Abandono da defesa provoca adiamento do processo
A equipe de advogados de Jairinho decidiu abandonar a sala de audiências durante os procedimentos, o que obrigou a Justiça a interromper imediatamente o andamento do julgamento. Diante dessa situação, o magistrado responsável pelo caso determinou o adiamento e remarcou o júri popular para o dia 25 de maio, garantindo que o processo siga com todas as formalidades legais necessárias.
Reações durante a sessão e situação de Monique Medeiros
Enquanto aguardam a nova data, Monique Medeiros teve sua liberdade provisória mantida pela Justiça.
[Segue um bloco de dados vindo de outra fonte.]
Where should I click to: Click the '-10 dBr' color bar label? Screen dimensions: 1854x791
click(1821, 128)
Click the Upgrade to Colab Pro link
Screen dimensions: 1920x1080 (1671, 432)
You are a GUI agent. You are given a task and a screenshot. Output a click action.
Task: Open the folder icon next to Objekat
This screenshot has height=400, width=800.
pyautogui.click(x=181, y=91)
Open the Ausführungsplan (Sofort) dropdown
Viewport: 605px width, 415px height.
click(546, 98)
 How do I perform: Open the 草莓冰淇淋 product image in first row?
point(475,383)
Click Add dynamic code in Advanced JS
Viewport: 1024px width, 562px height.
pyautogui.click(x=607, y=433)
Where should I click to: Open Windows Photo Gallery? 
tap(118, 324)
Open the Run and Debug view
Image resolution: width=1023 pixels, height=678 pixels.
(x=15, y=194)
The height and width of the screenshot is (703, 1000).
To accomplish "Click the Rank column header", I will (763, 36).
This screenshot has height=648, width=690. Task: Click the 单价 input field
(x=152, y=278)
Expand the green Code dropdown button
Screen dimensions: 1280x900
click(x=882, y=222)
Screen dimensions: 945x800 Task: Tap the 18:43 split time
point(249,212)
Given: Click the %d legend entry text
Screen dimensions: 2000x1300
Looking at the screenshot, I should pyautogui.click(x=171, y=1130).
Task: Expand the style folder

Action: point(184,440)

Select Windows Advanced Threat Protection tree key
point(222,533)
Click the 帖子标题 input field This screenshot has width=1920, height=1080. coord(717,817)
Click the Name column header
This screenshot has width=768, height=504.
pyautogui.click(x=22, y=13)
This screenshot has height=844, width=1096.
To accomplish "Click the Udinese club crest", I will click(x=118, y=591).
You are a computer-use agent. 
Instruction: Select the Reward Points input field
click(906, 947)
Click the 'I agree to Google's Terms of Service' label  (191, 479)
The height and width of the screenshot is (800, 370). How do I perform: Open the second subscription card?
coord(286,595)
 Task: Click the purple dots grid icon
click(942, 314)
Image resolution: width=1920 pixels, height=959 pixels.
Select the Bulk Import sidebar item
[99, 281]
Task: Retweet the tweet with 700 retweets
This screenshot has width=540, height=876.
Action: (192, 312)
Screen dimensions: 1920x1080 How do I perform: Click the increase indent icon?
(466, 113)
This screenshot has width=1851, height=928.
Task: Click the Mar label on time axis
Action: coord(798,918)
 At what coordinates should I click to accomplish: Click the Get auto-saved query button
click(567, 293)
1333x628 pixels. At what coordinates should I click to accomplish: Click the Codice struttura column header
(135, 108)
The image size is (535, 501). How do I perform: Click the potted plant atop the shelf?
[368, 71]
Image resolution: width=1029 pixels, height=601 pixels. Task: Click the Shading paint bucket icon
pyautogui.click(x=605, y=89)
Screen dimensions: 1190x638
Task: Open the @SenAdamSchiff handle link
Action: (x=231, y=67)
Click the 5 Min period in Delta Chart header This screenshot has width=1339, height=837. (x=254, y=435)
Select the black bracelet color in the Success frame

A mãe de Henry continuará em liberdade até a realização da próxima audiência, conforme decisão judicial anterior. Durante a sessão desta segunda-feira, foram registradas diversas reações emocionais tanto de Monique quanto de Jairinho, que acompanharam atentamente os trâmites antes da interrupção.
O caso, que chocou o Brasil em 2021, continua a mobilizar a atenção pública e midiática. Henry Borel foi encontrado morto no apartamento do casal, na Zona Sul do Rio, com múltiplas lesões corporais. As investigações apontaram para um quadro de violência doméstica e negligência, culminando nas acusações contra a mãe e o padrasto.
Próximos passos e expectativas para o julgamento
Com o novo calendário estabelecido, as partes envolvidas se preparam para o júri popular marcado para 25 de maio. A expectativa é que o julgamento, quando finalmente realizado, esclareça definitivamente as circunstâncias da morte do menino e responsabilize os culpados. O caso Henry Borel se tornou um símbolo da luta contra a violência infantil no país, com repercussões que vão além do âmbito jurídico.
A sociedade aguarda ansiosamente por justiça, enquanto o sistema judicial busca garantir um processo justo e imparcial para todos os envolvidos. O adiamento, embora frustrante para muitos, reflete o cuidado necessário em casos de tamanha complexidade e sensibilidade emocional.